L’administration pénitentiaire tolère la circulation d’argent en espèces. Il est possible d’acheter de la glace, des biscuits, des sandwichs ou du beurre de cacahuète à l’intérieur de certaines prisons comme celles de Conakry et de Kindia.

Aucun mécanisme de plainte n’est prévu par l’Etat guinéen.

Les évasions sont fréquentes en raison de l’état des infrastructures, du manque d’effectif et du peu de formation du personnel.   

Une tentative d’évasion a lieu, le 9 novembre 2015, à la maison centrale de Conakry. Les détenus cassent les portes des cellules avant que les gardes pénitentiaires et la gendarmerie n’interviennent. Trois détenus sont tués. Les blessés, tant du côté des détenus que des forces de l’ordre, sont nombreux. Les dégâts matériels sont importants. Les autorités procèdent au transfert d’une partie des détenus dans d’autres prisons de la région.

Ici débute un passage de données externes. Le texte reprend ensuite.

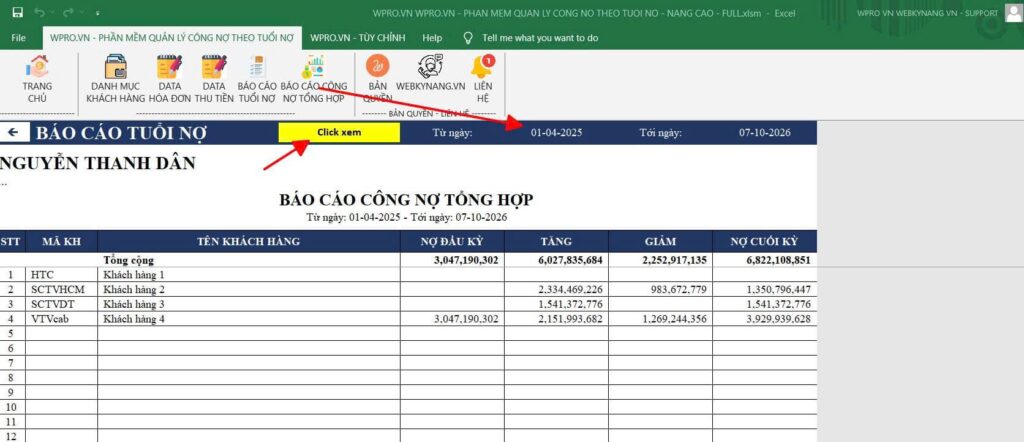Click the back arrow beside BÁO CÁO TUỔI NỢ
Image resolution: width=1024 pixels, height=442 pixels.
pos(13,132)
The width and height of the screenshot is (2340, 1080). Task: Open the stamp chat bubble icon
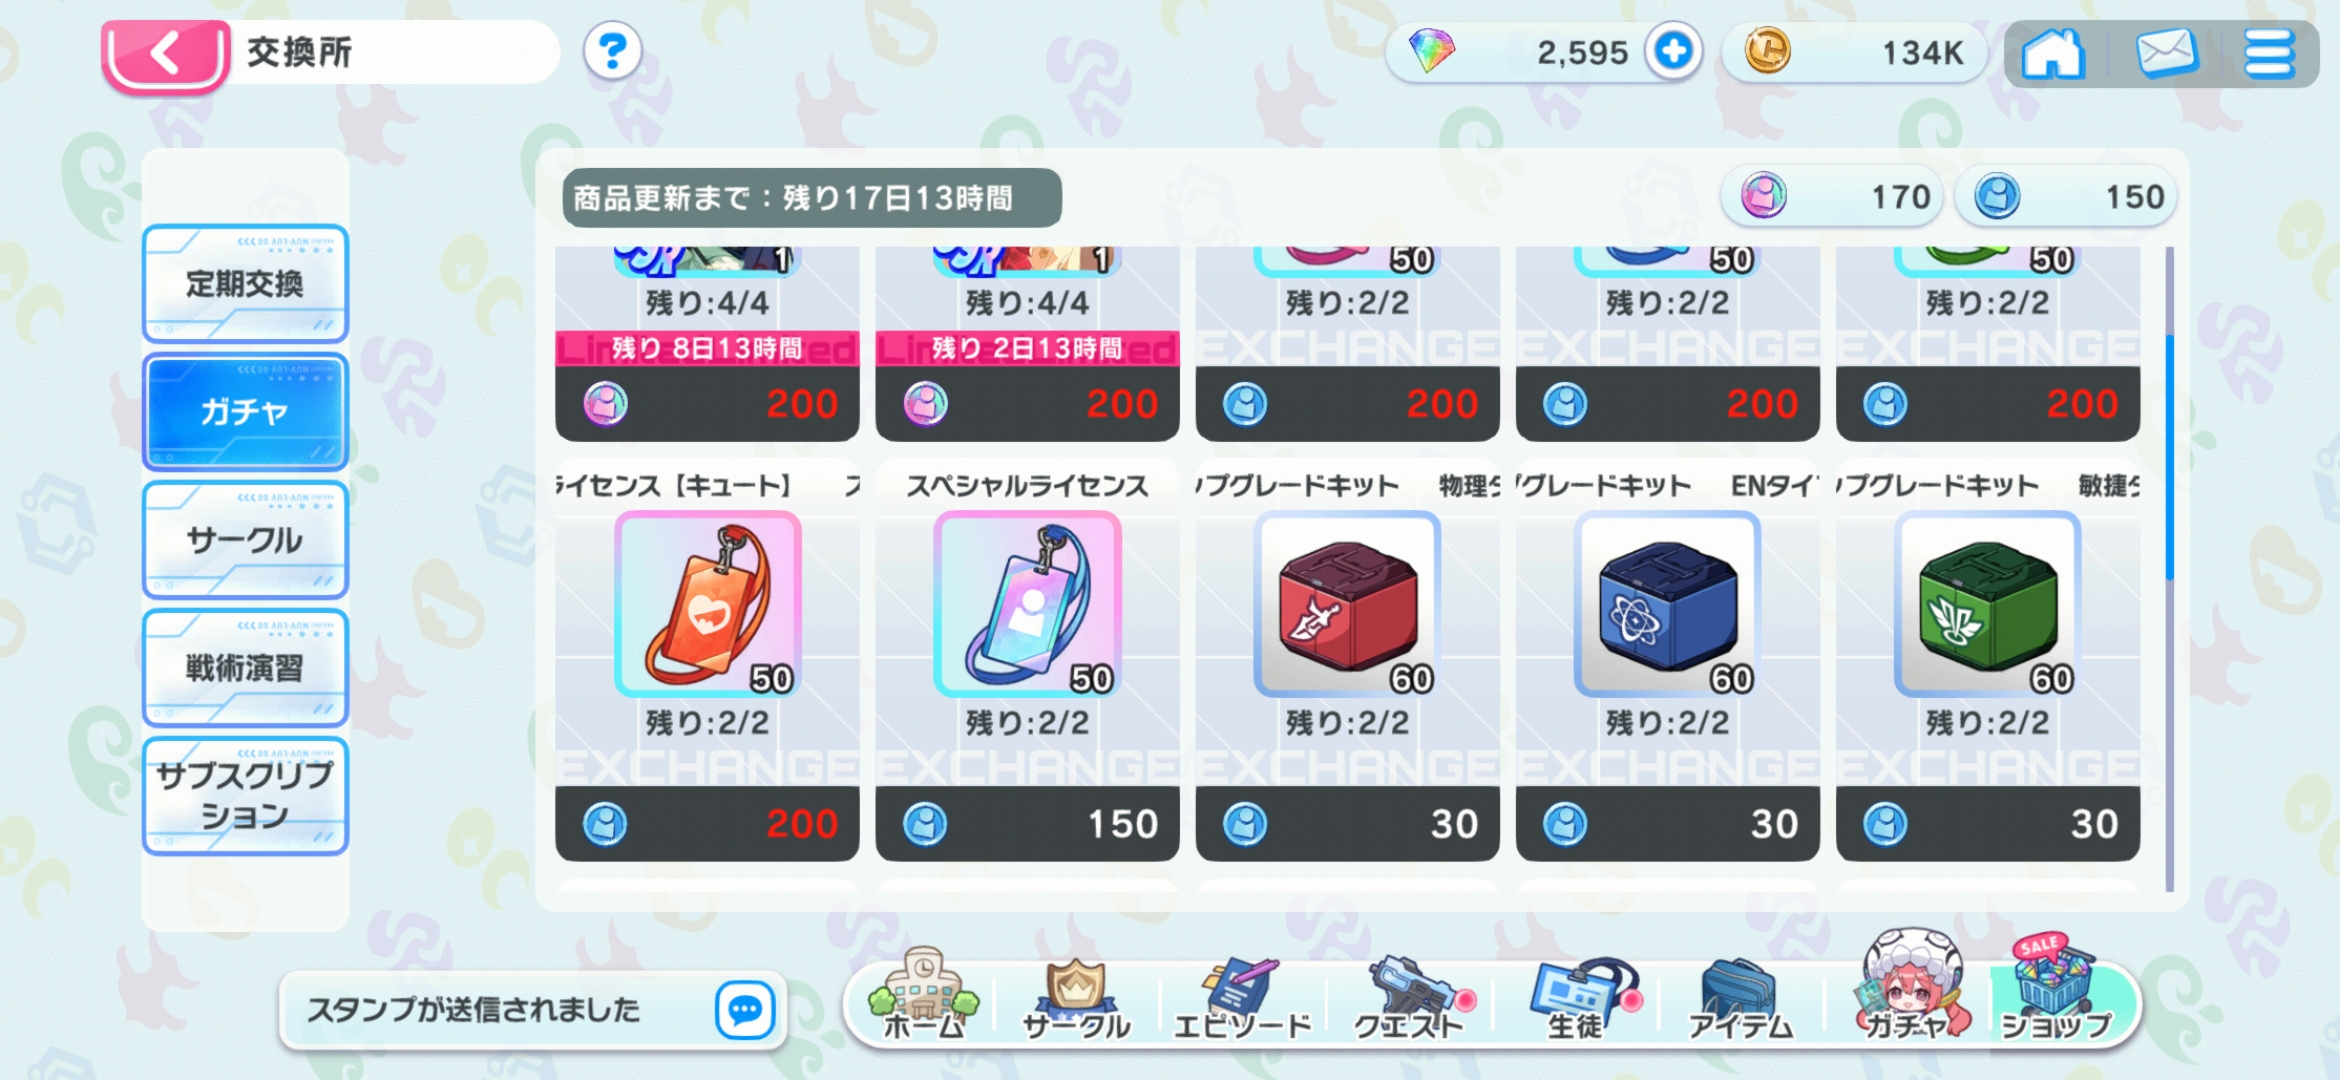coord(745,1010)
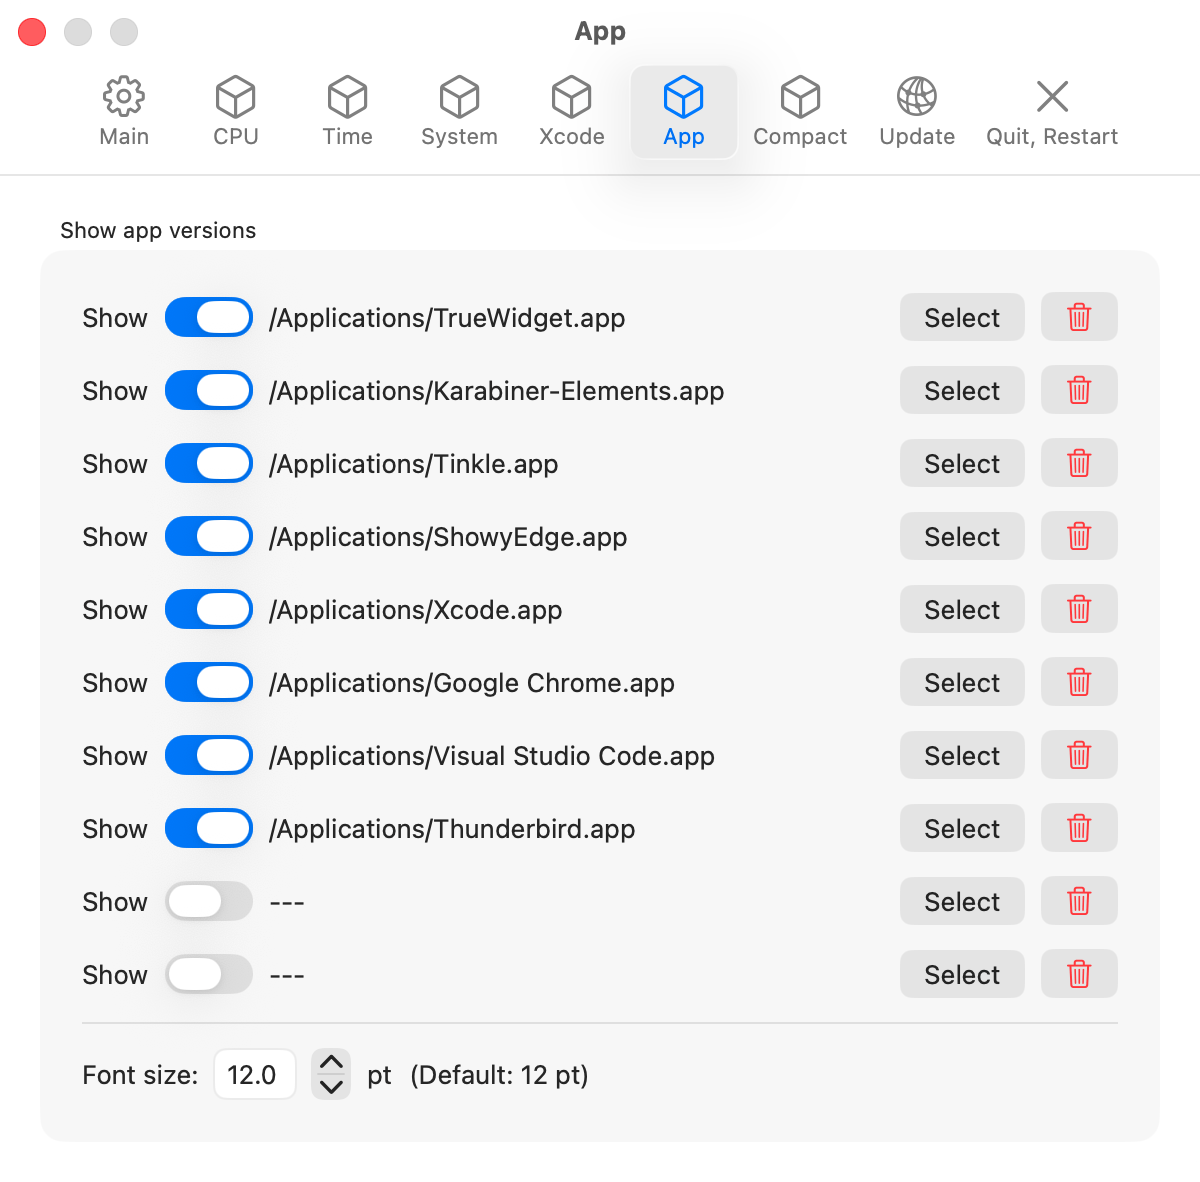Screen dimensions: 1200x1182
Task: Click Select next to Visual Studio Code.app
Action: pyautogui.click(x=961, y=755)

Les visiteurs et les objets qu’ils apportent (colis, nourriture) sont systématiquement fouillés à l’entrée des établissements. Les cellules sont également fouillées régulièrement, notamment pour détecter la présence de canabis.   

Les châtiments corporels sont rares en prison. Les pratiques punitives les plus répandues sont le transfert dans un autre établissement, l’isolement, la contention pour les détenus violents ou l’usage de la force en cas d’émeutes.   

Les détenus jugés dangereux, ayant commis un crime grave ou ayant été condamnés pour une infraction à connotation politique, sont envoyés en cellule d’isolement. Ce placement peut durer une à deux semaines. Le régisseur de la prison est la personne en charge de déterminer le placement à l’isolement.